The big switch off - VoIP and SIP – What’s the difference?

Since around 2008, where ever possible, transmitting voice services over an Internet connection* (rather than an analogue / PSTN or digital / ISDN phone line) has been in testing within the industry with clients and customers who were asked to be early adopters of this technology.  

There have been rumblings within the industry since 2008, that Openreach, the division of British Telecom PLC (BT), who own and operate the almost the entire UK Public Switched Telephone Network (PSTN), which also incorporates the Integrated Services Digital Network (ISDN2e and ISDN30e) will be switching off ALL of these services in December 2025.

Formal announcements of this ‘fork-lift’ change were finally announced to us in the industry in 2018 of the new products and processes that Openreach had been trialling in their network to be able to withdraw PSTN/ISDN services and thus, a bit like ‘Making Tax Digital’, all equipment connected to a pure ‘Copper’ network and is reliant on a ‘Dial Tone’ will, in effect, stop working.

*Voice over Internet Protocol (VoIP) and Session Initiation Protocol (SIP) is the replacement technology behind the ability of making a simple phone call from desk or DECT (cordless) handset. Both are based on Internet Protocol (IP).

But what is the difference between VoIP and SIP?

I was asked this question by a client as he had had a sales call suggesting to him that he was still on a copper phone line, when in fact he has been using a VoIP for several years and has recently migrated his service to my company.

The sales person insisted that SIP is the latest protocol and that he quote for a new system.

VoIP and SIP are the same technology in essence. A VoIP system is more commonly known as a HOSTED system, i.e. there are IP handsets on site, which connect directly to a ‘cloud’ based server where all the clever bits happen. Each IP handset attracts a monthly licencing fee and each person on line has the facility to make and receive a call. The licence fee includes all the features that one would expect from any traditional phone system. Voicemail, call transfer, call hold, call diversion, call recording, call records and so on.

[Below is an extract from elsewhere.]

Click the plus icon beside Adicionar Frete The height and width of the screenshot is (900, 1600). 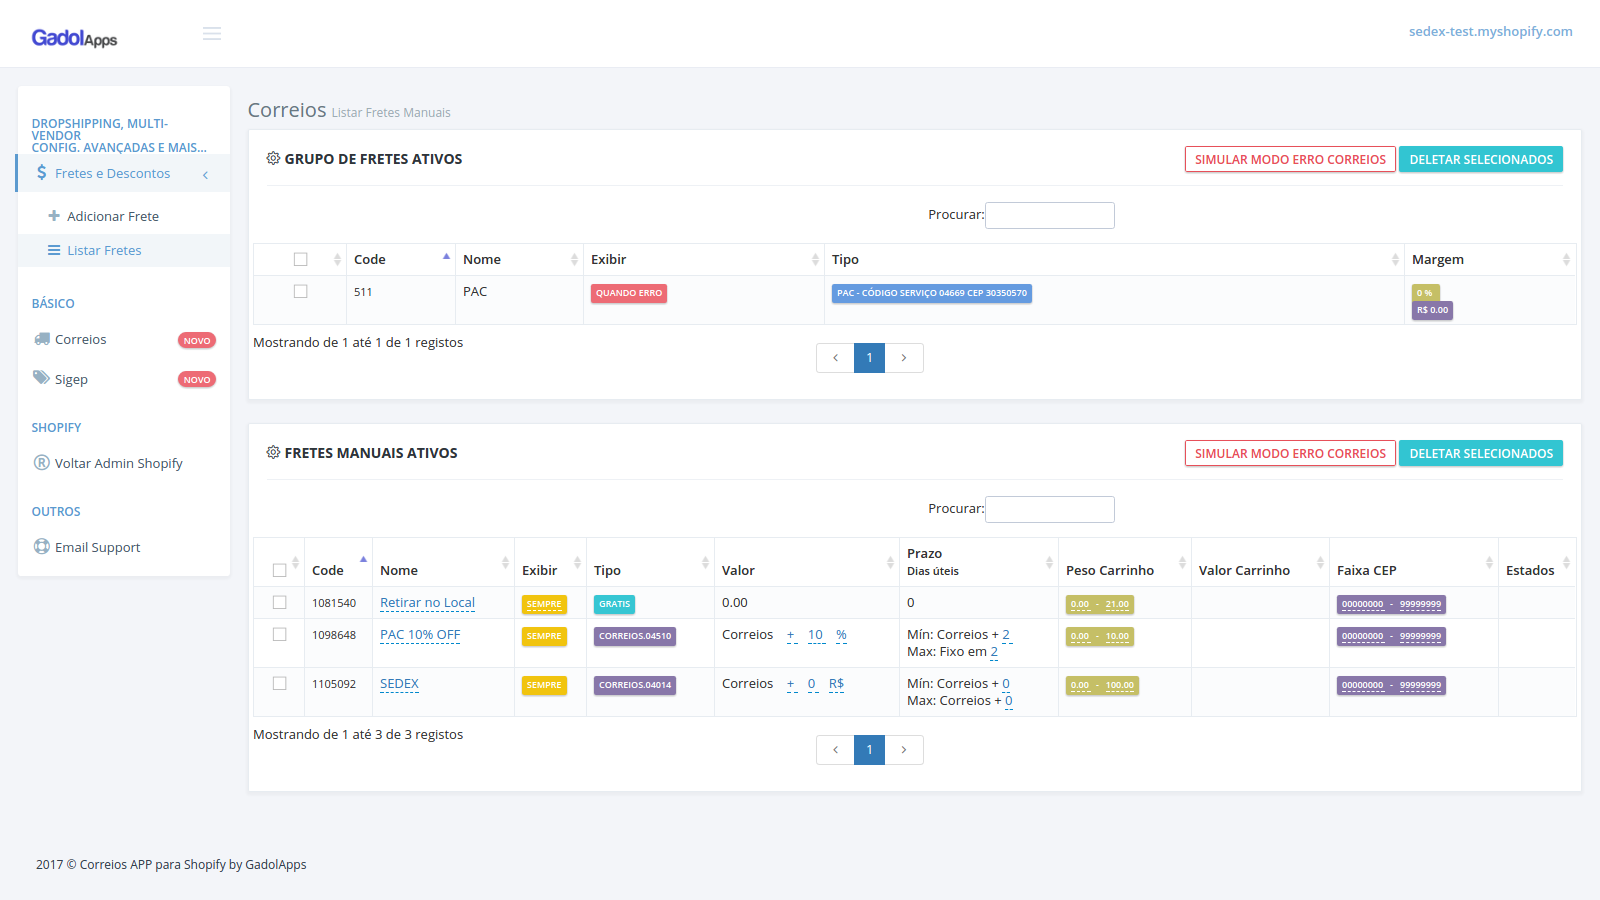coord(54,216)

SIP, put simply, are virtual phone lines that connect to a Hardware based system. E.G. An on-site system such as a Mitel, which is using ISDN2e/30e for calls, can be converted to accept a SIP Trunk, with multiple SIP channels (using an Internet Connection to make and receive calls, rather than the traditional BT exchange / PSTN service). The change means that the system will be part of the internal Local Area Network (LAN) and the ISDN card being made redundant making way for SIP channel licences. The principles and pricing are the same as ISDN2e/30e. If you had an ISDN30e and subscribing to 8 channels (max 30 channels / calls), in this example, 8 SIP licences would need to be paid for and activated in the Mitel System and you pay for 8 SIP channels (incoming / outgoing calls). There is NO other system change!

Seeking Good Advice

Now is the time to review what types of phone lines and broadband services you have in your business as there are so many variations and factors to take into consideration.

There is not long to go now until December 2025 and there is no guarantee that Openreach will delay any PSTN switch-off for the reasons mentioned above about phone lines that special types applications other than making a phone call.

We recommend that you seek specialist advice if you are using any standard phone lines and especially if you have a telephone system such as Avaya, Mitel, Alcatel-Lucent, Nortel, Panasonic, Samsung, Siemens HiPath, Shortel, Toshiba to name but a few.

There are around 50 (more or less) VoIP / SIP products and services on the market so the key element to choosing a new system is asking yourself, “does our current system fulfil our business practices?”

If the answer is yes, then look for those features first and then add the extras that modern VoIP / SIP functionality can bring to enhance those business processes.